### What the exercise asks
Below is a block of records; return all of them exactly, but without the images.

Recorded data:
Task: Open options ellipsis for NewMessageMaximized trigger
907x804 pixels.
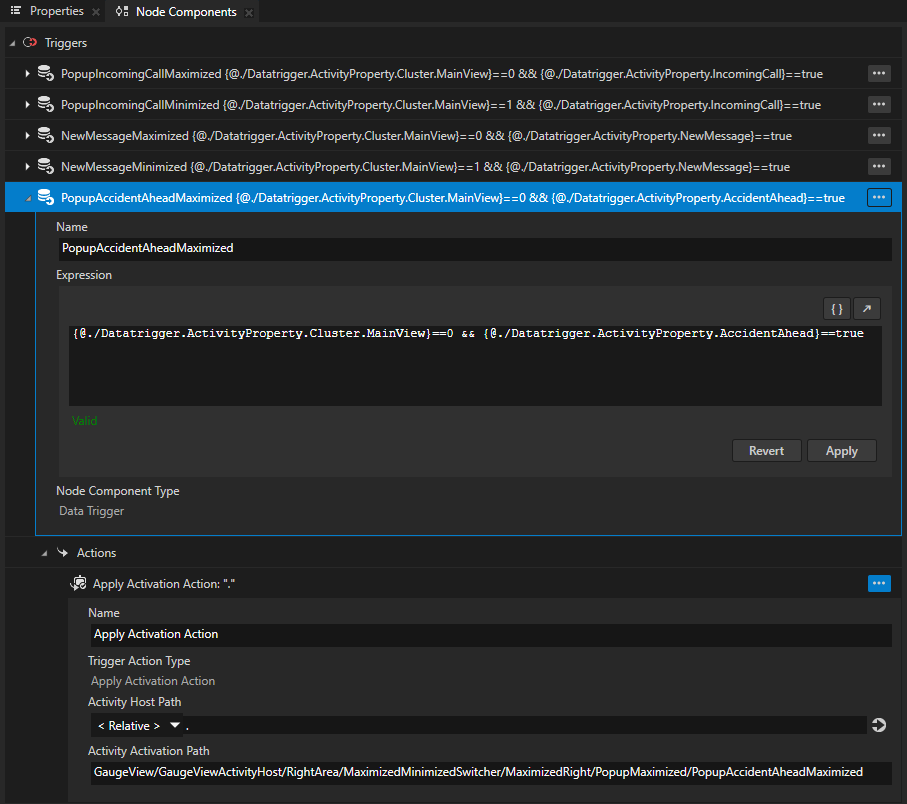Action: click(878, 135)
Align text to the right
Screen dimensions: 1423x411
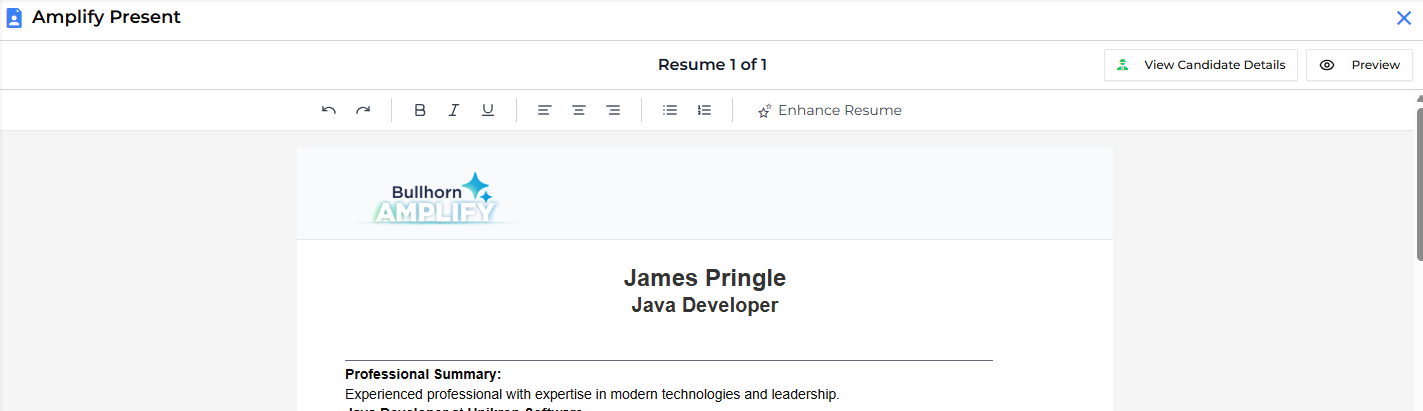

### Solved exercise
Task: Open options ellipsis for NewMessageMaximized trigger
907x804 pixels.
Action: click(878, 135)
Align text to the right
Screen dimensions: 1423x411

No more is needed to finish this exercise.